Directions – Give again, word for word, every line below from the one that has "This screenshot has height=975, width=1095." through the one that has "Remove the last color Doppler thumbnail", both included, and no others.

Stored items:

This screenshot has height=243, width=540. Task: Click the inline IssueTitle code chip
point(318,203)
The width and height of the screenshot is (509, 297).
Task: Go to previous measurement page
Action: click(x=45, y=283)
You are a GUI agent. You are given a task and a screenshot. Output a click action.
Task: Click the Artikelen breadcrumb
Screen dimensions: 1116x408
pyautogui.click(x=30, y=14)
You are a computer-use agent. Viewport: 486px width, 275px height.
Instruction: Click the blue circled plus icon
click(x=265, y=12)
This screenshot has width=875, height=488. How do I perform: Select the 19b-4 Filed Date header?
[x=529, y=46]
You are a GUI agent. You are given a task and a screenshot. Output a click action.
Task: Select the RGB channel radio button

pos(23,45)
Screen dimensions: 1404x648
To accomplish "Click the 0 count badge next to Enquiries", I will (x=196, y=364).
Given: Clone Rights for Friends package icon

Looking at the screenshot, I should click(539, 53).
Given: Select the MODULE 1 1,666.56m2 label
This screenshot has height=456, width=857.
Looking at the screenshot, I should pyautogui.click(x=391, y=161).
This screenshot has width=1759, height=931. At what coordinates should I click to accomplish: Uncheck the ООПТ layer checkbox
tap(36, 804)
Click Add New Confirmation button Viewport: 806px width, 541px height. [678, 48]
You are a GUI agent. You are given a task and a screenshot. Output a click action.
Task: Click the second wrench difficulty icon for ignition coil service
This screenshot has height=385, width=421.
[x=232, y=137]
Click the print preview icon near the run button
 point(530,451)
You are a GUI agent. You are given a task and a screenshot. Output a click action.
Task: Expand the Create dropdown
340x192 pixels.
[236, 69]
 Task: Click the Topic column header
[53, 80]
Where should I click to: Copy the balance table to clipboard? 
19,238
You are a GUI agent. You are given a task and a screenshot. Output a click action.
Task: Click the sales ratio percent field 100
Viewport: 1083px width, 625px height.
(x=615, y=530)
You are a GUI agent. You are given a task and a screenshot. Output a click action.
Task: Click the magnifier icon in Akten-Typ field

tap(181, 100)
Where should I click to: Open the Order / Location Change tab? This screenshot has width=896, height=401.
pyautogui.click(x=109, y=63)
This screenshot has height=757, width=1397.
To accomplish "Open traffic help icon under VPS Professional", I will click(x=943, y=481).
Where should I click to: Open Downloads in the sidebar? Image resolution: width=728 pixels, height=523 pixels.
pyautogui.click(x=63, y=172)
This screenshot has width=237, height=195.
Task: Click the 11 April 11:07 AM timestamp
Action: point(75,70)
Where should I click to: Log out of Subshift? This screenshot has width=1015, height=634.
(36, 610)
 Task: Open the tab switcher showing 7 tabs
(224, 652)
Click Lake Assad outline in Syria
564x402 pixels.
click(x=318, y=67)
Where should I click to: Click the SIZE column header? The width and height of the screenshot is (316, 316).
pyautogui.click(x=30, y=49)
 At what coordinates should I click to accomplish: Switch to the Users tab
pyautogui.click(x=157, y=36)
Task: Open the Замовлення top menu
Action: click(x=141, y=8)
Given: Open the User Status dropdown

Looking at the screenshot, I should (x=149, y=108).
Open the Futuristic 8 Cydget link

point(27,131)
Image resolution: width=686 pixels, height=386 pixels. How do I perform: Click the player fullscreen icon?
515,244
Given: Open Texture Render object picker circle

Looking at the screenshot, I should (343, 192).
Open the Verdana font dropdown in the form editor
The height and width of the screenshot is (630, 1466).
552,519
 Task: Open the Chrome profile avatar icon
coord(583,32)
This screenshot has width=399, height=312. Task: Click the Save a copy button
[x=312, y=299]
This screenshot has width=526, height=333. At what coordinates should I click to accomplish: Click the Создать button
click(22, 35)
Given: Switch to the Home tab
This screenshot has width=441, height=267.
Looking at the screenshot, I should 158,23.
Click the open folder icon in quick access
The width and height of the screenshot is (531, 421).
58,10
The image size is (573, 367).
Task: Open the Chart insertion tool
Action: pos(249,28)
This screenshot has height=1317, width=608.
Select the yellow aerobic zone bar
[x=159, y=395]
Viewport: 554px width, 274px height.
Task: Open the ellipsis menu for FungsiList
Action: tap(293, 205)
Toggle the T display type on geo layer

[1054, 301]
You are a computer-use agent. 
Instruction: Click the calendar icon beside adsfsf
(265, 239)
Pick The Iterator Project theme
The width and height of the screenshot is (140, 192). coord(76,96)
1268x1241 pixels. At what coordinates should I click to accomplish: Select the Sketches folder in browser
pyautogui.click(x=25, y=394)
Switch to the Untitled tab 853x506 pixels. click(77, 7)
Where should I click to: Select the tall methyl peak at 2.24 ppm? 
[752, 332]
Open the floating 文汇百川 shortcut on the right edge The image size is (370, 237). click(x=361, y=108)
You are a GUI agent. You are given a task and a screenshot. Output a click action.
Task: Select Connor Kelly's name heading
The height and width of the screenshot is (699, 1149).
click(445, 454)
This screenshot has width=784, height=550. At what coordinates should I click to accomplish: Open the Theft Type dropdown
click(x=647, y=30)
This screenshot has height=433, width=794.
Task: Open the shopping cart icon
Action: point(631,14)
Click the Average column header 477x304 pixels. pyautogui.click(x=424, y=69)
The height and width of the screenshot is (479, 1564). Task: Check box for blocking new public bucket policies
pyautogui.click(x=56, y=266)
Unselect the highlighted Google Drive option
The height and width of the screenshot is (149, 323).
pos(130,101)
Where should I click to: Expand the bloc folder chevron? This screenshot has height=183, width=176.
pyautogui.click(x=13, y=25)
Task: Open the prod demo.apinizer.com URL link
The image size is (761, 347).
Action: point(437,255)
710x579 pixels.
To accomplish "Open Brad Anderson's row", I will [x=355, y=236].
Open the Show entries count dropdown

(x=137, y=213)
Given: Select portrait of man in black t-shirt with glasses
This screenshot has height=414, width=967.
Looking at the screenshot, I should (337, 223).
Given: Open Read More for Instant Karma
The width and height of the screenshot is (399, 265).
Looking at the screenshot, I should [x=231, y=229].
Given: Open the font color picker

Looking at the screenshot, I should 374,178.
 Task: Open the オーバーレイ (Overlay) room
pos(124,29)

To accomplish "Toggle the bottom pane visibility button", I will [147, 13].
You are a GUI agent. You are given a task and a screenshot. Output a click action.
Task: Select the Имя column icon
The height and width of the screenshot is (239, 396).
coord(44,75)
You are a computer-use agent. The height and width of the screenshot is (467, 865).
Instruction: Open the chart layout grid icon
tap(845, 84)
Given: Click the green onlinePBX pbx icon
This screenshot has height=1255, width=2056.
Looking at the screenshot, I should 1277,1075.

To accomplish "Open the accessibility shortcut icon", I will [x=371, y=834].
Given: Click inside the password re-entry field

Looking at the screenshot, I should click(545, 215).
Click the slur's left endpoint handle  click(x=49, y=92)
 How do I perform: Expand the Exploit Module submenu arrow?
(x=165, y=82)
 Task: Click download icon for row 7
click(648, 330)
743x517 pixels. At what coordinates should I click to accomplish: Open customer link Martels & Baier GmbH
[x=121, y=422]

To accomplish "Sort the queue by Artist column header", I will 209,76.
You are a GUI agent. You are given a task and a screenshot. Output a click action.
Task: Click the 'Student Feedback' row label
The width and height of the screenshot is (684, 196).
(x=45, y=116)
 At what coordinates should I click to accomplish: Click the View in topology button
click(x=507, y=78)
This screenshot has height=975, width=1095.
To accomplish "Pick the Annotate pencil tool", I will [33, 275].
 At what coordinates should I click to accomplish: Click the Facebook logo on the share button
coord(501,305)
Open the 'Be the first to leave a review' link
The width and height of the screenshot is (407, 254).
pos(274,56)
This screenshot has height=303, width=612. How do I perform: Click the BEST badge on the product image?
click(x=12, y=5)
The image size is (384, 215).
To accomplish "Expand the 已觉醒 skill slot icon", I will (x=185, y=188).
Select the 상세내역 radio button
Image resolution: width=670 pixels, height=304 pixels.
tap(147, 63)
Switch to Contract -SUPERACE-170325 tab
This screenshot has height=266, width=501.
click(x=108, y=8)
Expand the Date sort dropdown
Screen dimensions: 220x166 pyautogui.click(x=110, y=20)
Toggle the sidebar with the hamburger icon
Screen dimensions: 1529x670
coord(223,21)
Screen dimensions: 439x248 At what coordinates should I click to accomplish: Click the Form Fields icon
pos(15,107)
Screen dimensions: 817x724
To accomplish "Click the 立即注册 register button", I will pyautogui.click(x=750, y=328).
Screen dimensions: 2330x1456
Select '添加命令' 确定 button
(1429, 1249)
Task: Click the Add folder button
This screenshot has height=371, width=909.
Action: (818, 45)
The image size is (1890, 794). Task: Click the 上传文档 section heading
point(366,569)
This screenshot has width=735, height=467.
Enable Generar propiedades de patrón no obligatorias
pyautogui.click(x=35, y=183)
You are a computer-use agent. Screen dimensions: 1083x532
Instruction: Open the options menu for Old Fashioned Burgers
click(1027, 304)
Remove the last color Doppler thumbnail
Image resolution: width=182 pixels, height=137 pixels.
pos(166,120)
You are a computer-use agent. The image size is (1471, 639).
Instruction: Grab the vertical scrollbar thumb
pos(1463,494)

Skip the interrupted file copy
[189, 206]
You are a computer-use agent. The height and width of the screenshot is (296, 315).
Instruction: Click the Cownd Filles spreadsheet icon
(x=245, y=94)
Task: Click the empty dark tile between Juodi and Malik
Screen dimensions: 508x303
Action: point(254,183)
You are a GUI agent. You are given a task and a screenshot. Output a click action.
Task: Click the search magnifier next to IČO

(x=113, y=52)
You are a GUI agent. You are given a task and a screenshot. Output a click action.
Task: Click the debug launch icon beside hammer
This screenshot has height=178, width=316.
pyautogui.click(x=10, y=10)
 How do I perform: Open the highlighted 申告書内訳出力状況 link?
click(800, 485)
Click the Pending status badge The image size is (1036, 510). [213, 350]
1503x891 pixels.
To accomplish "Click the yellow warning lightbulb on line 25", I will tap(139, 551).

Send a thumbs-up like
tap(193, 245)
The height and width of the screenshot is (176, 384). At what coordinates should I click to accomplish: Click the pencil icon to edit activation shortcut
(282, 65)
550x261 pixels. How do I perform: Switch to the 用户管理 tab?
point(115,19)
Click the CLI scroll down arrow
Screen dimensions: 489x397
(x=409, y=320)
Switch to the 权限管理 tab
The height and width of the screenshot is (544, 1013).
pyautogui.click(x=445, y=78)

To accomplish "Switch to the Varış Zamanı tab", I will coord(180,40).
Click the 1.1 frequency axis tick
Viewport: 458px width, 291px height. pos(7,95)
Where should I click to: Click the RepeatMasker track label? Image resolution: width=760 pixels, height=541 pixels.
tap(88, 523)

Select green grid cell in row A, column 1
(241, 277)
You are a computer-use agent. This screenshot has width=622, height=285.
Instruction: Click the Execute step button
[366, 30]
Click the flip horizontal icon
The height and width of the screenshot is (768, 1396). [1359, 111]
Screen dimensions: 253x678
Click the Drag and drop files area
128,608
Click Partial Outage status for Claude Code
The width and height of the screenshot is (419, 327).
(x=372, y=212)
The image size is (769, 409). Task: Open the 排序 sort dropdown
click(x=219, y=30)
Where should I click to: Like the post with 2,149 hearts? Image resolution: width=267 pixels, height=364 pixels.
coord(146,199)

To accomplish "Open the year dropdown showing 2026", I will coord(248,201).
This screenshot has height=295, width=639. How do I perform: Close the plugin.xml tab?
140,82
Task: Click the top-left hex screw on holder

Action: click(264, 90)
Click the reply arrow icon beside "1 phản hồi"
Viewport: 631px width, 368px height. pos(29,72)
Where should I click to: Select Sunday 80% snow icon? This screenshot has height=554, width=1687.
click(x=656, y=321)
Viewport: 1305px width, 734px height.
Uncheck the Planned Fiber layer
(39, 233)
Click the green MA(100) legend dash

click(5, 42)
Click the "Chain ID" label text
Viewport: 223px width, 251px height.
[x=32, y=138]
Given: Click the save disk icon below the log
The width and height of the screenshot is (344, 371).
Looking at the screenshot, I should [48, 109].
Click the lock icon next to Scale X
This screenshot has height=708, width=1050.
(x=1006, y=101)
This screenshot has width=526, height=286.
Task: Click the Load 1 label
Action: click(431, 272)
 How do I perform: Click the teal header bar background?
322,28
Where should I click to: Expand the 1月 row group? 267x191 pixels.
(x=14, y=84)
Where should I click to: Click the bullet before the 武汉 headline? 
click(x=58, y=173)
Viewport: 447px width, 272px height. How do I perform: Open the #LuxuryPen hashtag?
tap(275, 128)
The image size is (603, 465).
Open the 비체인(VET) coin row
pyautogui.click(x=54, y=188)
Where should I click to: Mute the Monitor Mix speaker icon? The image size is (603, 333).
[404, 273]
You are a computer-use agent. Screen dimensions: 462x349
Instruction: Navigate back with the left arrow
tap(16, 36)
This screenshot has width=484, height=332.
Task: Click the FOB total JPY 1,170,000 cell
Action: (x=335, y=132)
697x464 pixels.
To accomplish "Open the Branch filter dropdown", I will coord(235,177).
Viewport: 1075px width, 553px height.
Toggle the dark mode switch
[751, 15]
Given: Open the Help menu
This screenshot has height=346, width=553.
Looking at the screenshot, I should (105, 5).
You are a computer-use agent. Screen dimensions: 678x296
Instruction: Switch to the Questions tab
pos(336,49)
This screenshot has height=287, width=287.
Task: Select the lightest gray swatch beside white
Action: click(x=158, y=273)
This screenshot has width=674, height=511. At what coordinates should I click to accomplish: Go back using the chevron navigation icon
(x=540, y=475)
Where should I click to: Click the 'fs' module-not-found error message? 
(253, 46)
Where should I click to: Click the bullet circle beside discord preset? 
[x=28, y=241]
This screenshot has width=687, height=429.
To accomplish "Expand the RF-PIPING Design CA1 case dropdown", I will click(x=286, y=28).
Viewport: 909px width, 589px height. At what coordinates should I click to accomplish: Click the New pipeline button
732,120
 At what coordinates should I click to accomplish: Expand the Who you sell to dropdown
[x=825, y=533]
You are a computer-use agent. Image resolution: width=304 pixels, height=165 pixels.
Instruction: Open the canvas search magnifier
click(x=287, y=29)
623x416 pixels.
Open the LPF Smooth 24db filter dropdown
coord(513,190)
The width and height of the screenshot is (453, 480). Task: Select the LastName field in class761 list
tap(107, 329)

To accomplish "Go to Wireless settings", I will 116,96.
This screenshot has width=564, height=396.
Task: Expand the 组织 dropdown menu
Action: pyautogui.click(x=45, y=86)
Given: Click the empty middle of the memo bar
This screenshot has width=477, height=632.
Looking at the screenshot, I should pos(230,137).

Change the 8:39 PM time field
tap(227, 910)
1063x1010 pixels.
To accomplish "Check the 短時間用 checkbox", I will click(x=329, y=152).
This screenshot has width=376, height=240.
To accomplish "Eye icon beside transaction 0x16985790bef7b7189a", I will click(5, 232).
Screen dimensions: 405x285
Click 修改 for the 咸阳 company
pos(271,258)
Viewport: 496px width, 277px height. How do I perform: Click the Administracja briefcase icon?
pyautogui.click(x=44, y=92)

Written solution –
This screenshot has height=975, width=1095.
To accomplish "Pick the Annotate pencil tool", I will [33, 275].
 At what coordinates should I click to accomplish: Click the Facebook logo on the share button
coord(501,305)
Open the 'Be the first to leave a review' link
The width and height of the screenshot is (407, 254).
pos(274,56)
This screenshot has height=303, width=612. How do I perform: Click the BEST badge on the product image?
click(x=12, y=5)
The image size is (384, 215).
To accomplish "Expand the 已觉醒 skill slot icon", I will (x=185, y=188).
Select the 상세내역 radio button
Image resolution: width=670 pixels, height=304 pixels.
tap(147, 63)
Switch to Contract -SUPERACE-170325 tab
This screenshot has height=266, width=501.
click(x=108, y=8)
Expand the Date sort dropdown
Screen dimensions: 220x166 pyautogui.click(x=110, y=20)
Toggle the sidebar with the hamburger icon
Screen dimensions: 1529x670
coord(223,21)
Screen dimensions: 439x248 At what coordinates should I click to accomplish: Click the Form Fields icon
pos(15,107)
Screen dimensions: 817x724
To accomplish "Click the 立即注册 register button", I will pyautogui.click(x=750, y=328).
Screen dimensions: 2330x1456
Select '添加命令' 确定 button
(1429, 1249)
Task: Click the Add folder button
This screenshot has height=371, width=909.
Action: (818, 45)
The image size is (1890, 794). Task: Click the 上传文档 section heading
point(366,569)
This screenshot has width=735, height=467.
Enable Generar propiedades de patrón no obligatorias
pyautogui.click(x=35, y=183)
You are a computer-use agent. Screen dimensions: 1083x532
Instruction: Open the options menu for Old Fashioned Burgers
click(1027, 304)
Remove the last color Doppler thumbnail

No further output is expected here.